Dataset excerpts
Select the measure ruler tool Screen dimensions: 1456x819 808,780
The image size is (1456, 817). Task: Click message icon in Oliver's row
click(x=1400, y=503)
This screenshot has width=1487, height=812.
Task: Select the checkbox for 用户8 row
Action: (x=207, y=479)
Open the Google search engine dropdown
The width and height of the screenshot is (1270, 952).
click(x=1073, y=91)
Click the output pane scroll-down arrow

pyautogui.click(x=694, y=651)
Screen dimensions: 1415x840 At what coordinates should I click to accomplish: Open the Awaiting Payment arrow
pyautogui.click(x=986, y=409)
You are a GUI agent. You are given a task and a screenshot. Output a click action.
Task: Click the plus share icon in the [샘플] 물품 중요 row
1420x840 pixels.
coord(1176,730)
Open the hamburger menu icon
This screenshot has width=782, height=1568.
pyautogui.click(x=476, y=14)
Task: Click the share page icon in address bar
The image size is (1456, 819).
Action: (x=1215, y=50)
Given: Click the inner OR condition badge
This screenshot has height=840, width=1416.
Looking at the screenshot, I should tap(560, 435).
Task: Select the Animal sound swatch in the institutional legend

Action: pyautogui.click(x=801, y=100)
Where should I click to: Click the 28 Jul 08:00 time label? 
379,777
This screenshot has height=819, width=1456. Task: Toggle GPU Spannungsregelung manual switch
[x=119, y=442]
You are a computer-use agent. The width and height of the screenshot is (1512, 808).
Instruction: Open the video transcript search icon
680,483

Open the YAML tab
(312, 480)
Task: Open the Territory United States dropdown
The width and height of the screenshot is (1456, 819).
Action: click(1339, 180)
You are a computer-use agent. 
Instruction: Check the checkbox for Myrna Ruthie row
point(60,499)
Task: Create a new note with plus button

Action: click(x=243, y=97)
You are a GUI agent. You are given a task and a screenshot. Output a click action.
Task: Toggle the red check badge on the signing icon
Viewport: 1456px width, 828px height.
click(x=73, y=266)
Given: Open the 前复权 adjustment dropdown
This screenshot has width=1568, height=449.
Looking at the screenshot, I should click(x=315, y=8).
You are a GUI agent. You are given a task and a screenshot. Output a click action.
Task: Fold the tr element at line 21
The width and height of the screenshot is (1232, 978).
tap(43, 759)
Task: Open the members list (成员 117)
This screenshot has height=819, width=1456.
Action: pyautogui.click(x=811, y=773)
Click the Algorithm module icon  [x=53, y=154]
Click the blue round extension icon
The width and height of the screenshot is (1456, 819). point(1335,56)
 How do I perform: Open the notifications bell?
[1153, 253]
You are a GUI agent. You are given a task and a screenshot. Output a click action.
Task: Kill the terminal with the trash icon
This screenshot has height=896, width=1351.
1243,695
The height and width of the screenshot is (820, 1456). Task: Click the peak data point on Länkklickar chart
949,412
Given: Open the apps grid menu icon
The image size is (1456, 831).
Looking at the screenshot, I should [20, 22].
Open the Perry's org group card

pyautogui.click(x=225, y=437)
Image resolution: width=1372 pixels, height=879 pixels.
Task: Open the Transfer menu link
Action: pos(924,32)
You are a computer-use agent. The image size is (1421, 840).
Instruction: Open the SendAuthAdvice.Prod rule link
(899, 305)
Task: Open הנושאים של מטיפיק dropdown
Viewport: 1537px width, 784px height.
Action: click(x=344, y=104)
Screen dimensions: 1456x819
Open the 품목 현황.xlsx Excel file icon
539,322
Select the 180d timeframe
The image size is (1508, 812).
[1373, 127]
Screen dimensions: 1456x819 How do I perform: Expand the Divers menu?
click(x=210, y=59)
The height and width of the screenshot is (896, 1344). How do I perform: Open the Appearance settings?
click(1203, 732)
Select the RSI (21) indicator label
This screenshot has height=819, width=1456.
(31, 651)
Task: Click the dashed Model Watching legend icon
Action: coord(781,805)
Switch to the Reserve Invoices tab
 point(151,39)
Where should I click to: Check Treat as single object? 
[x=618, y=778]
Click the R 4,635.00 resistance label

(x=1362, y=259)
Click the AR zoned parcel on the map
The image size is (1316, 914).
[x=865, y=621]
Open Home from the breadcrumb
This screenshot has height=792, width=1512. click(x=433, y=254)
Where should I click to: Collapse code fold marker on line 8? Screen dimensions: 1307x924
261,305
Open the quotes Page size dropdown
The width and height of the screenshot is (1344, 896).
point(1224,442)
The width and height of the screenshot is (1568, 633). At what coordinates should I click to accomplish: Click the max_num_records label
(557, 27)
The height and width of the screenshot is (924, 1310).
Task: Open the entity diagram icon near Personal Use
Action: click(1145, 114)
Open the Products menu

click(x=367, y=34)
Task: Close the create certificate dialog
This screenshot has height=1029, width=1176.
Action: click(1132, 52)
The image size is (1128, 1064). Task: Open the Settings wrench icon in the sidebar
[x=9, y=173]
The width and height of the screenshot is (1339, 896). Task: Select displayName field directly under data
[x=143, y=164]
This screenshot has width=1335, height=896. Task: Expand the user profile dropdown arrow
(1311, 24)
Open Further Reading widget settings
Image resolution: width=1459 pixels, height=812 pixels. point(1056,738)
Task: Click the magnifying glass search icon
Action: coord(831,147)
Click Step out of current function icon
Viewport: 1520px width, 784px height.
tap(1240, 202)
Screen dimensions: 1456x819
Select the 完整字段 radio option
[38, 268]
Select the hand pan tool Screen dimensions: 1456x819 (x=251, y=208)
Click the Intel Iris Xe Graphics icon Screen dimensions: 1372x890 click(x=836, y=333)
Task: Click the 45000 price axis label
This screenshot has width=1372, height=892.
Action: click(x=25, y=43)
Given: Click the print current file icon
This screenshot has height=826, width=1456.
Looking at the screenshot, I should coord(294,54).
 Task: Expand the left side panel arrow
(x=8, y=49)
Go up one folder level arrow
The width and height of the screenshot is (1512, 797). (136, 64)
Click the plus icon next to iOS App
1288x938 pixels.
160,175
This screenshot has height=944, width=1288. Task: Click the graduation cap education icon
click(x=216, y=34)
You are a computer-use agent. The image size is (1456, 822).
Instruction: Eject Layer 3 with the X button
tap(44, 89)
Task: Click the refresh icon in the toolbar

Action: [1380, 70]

### Requirement
The lines to extract from the data above begin with the line containing "Viewport: 1520px width, 784px height." and end with the line containing "Click the Intel". Extract them exactly, including both.

### Answer section
Viewport: 1520px width, 784px height.
tap(1240, 202)
Screen dimensions: 1456x819
Select the 完整字段 radio option
[38, 268]
Select the hand pan tool Screen dimensions: 1456x819 (x=251, y=208)
Click the Intel Iris Xe Graphics icon Screen dimensions: 1372x890 click(x=836, y=333)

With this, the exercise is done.